Noriko
Ren visibly relaxes when you say that. A little too forgiving on flying demonspawn or conversational landmine? Hard to tell at a glance.
"Hmm... maybe we could lure them out of the chapel? It would be much easier to blow them away outside?"
"<Anyways, if we'll need to get Ren into the dungeon right?>"
"<Indeed! Trouble is, from what I can gather it was sealed off when they flooded it >"
"How can they even attack people like that?"
"<...Random encounters drag them into extra-dimensional space.>"
"<Only Ralph though, it's the queerest thing.>"
"Dungeon diving sounds pretty rough though, are you sure you're up for it Ren?"
"Of course! I'll have it cleared in no time!"
She winks. Well that's good at least. Makes sense she'd be pretty tough for Aethertide standards, after all you and Yuki alone sent what you're pretty sure was a bundle of anime protagonists packing in no time. Maybe you should just be done with the pleasantries and forcibly evict Lothgar and those gangster looking fuckers while you're at it?
"Great! I'll sit that out, I'd just be dead-weight.
That would still leave the ring, the cake (or really just its replacement), and the bouquet.
Shef
There's the longest pause and then
"<Yes. Sorry. I stubbed my toe and was in excruciating pain.>"
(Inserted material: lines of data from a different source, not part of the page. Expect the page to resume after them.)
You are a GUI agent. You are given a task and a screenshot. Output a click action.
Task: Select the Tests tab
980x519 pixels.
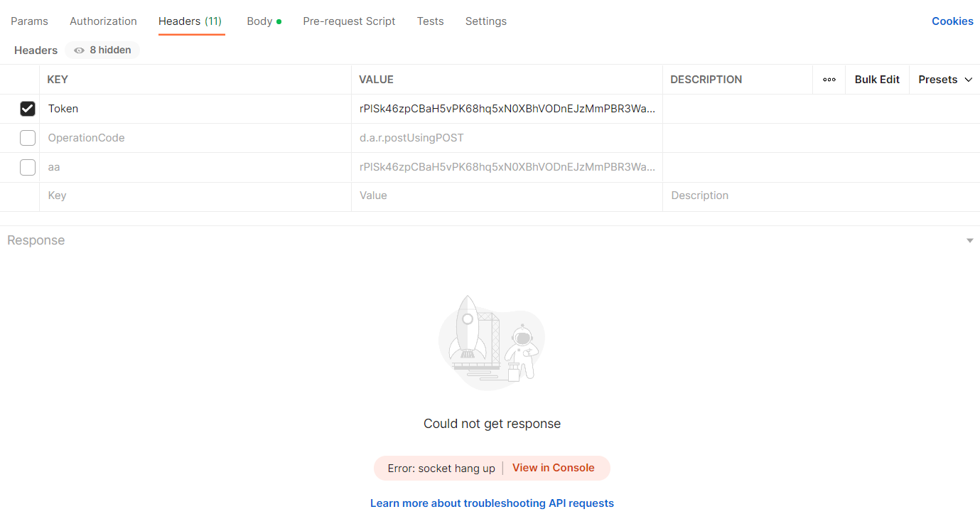(x=430, y=21)
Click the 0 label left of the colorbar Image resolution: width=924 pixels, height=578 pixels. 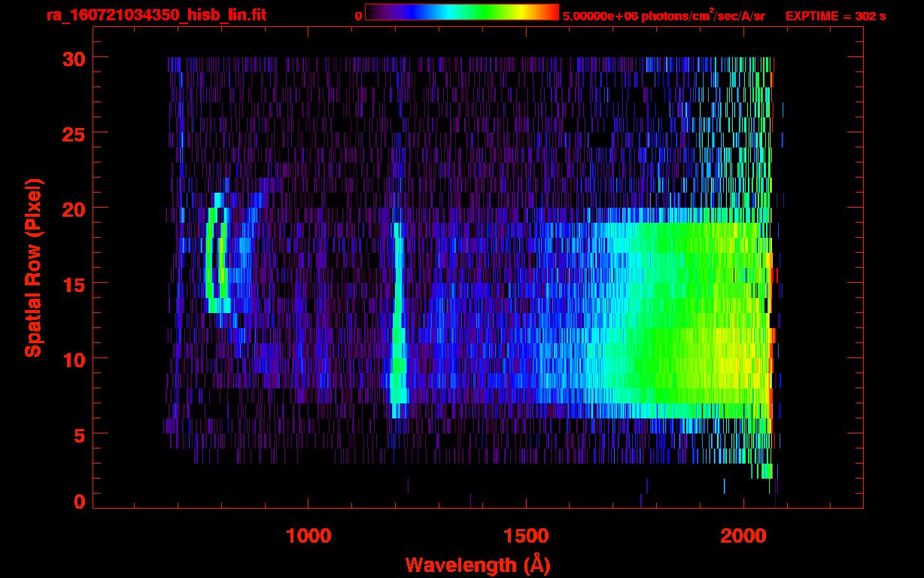pyautogui.click(x=358, y=16)
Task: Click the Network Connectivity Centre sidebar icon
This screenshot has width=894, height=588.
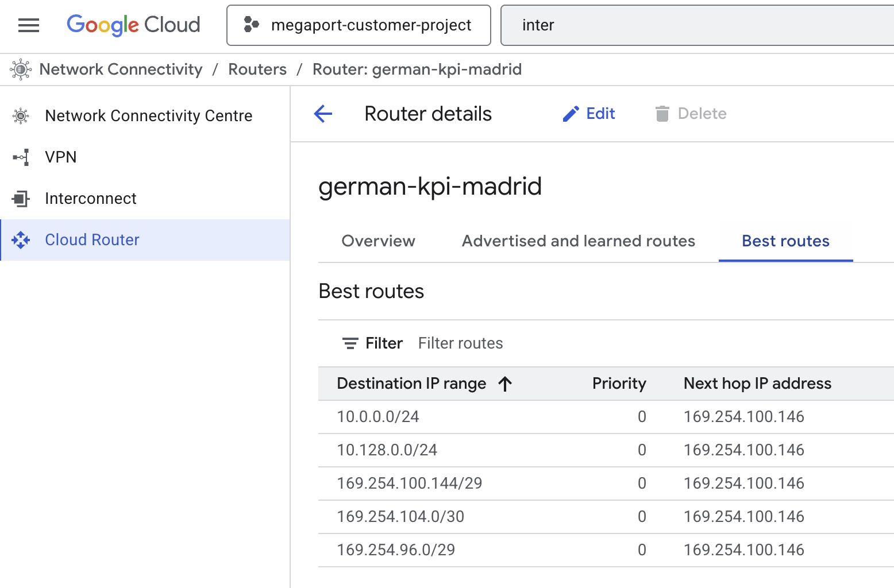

Well, the good news is, your contact is an awful liar.
Sakurako
Welp. Here goes nothing. You back yourself up against a wall opposite the exit and kick off to a running start through into the outside world. Crossing the threshold you drive through a passing food cart into a roll into a controlled tumble like the beginnings of a running vacuum butt cannon as your blood begins to accelerate. The tumble turns to a hop, to a leap, to a fucking flip as you launch yourself up into air, skidding to a halt between your quarries.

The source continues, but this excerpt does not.